# 2012 hoyt carbon element specs



## hrtlnd164 (Mar 22, 2008)

Take 4-5 twists out of the buss cable, then re-sync with the control cable. This will lengthen A-A, shorten brace, lower max poundage to about 70 and shorten draw length. Most RKT/Z5 cams do run about a 1/4" long at spec.


----------



## rutcrzy98 (Apr 4, 2011)

thanks hrtlnd,thats what i was thinking.did just that and got it.


----------



## rutcrzy98 (Apr 4, 2011)

hey hartland,you were help with specs,hoping you can help with paper tune issue.cant get tail left out.
set up...
dl 28.5(on draw board)
dw 65#(scale)
gt 7595 xt hunter cut 27.25 c2c
nap 2"quick spin st(vane)
gt nock(12grn)
125 tip
cs-13/16
arrow through berger,nock touch high
here is what ive tried:
lower dw
100 tip
tried yoke ,but to get it straight @ full draw top stop misses cable
rest bothe ways
verying hand and pressure.
rotating nock
get consistant .5"-1" tail left 
any ideas????up and down are perfect,just tail leftukey:


----------



## hrtlnd164 (Mar 22, 2008)

Not knowing what you have for cam lean I will just give you my starting point for all my Hoyt's (RKT/Z5) style cams. Set centershot 3/4" or just a hair past, but not quite to 13/16. 1/16" nock high/arrow thru Berger hole. At brace I put an arrow flat on the left side (string groove side for a right hander) of the top cam, arrow point should be just left of the string at the D-loop. Some have found these cams to like the top just slightly ahead of the bottom for sync, mine always seems to like a bit more top advancement. I believe that is grip pressure. From this starting point, I usually change nothing but slight yoke tune and sync changes to get bullet holes thru paper and Bareshafts landing with fletched. 
Rule out any possibility of nock pinch and fletch contact. Slight left tare thru paper, add a twist to the left yoke/ remove one from the right.
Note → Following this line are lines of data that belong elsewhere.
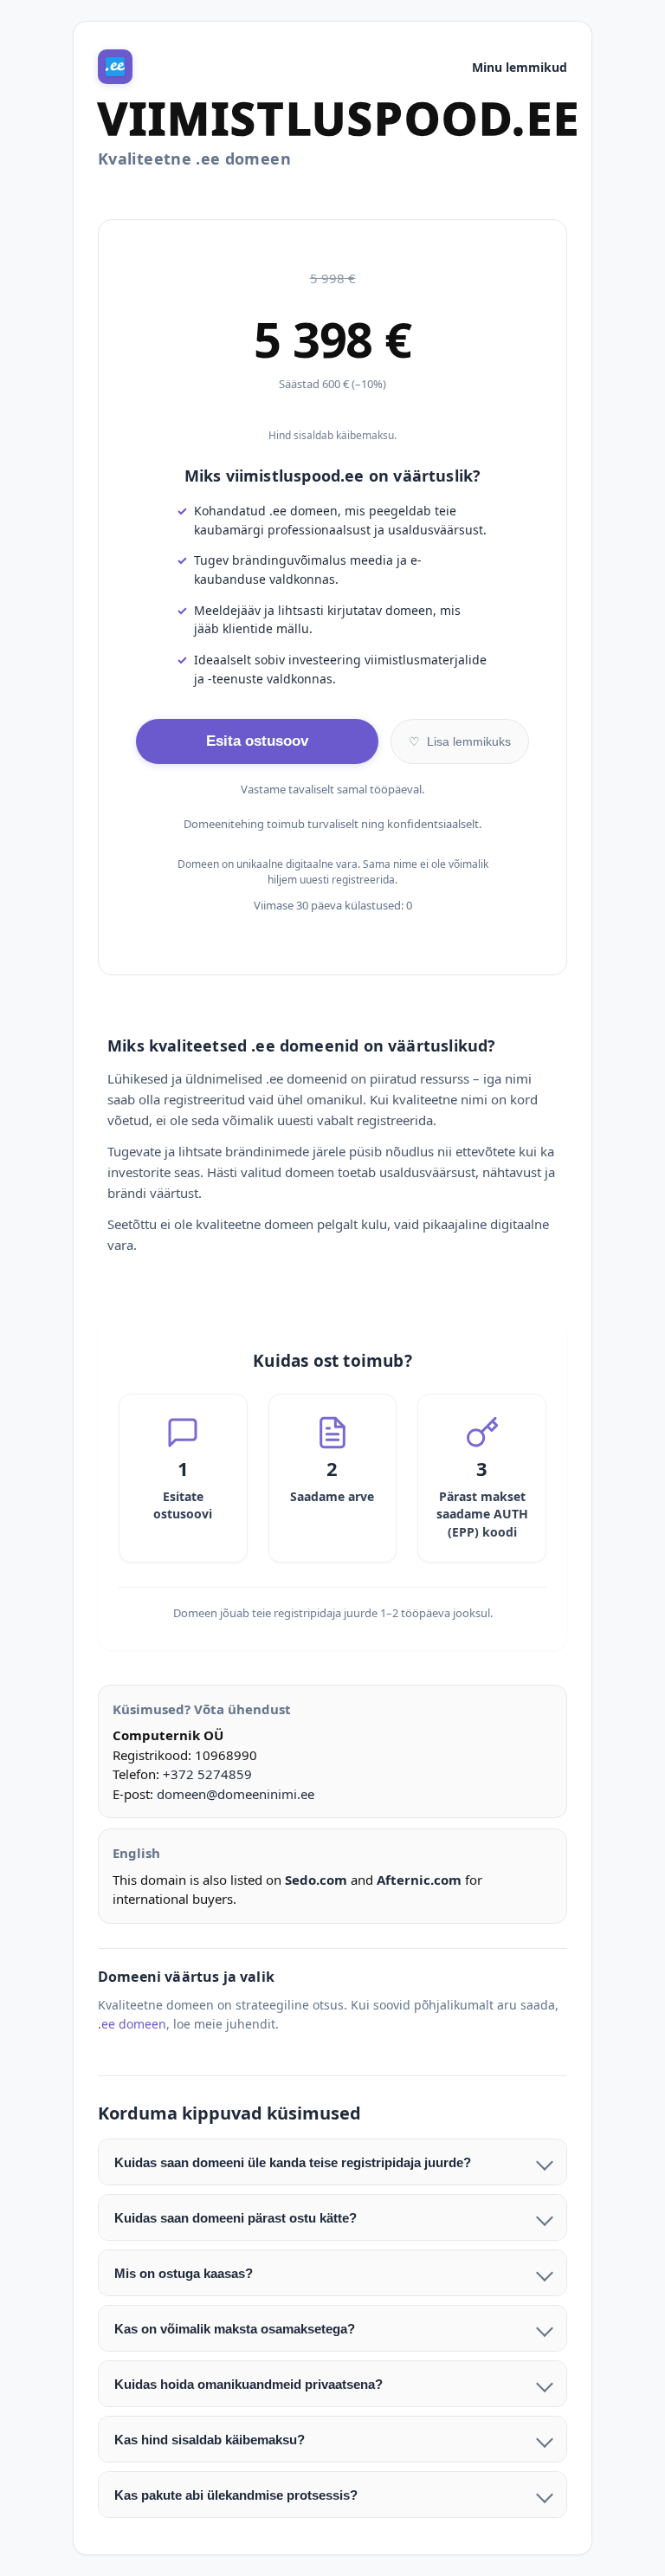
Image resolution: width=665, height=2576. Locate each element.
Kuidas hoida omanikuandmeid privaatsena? (248, 2384)
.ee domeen (132, 2024)
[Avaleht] (115, 66)
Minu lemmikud (519, 67)
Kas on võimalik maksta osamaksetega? (234, 2328)
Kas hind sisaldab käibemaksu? (209, 2439)
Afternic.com (419, 1879)
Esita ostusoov (257, 741)
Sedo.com (316, 1879)
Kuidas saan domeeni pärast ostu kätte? (235, 2217)
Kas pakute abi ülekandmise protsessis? (236, 2495)
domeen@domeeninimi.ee (235, 1794)
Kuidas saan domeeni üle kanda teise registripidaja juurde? (292, 2162)
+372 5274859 (207, 1774)
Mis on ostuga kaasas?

Your statement that the top stop not contacting well tells me you have your cam lean mis adjusted, not enough pre-lean..


----------



## rutcrzy98 (Apr 4, 2011)

thanks ,right after i posted i realized i was oing wrong way with yoke all good now.
now need my friend to shoot so can make sure its right for him.


----------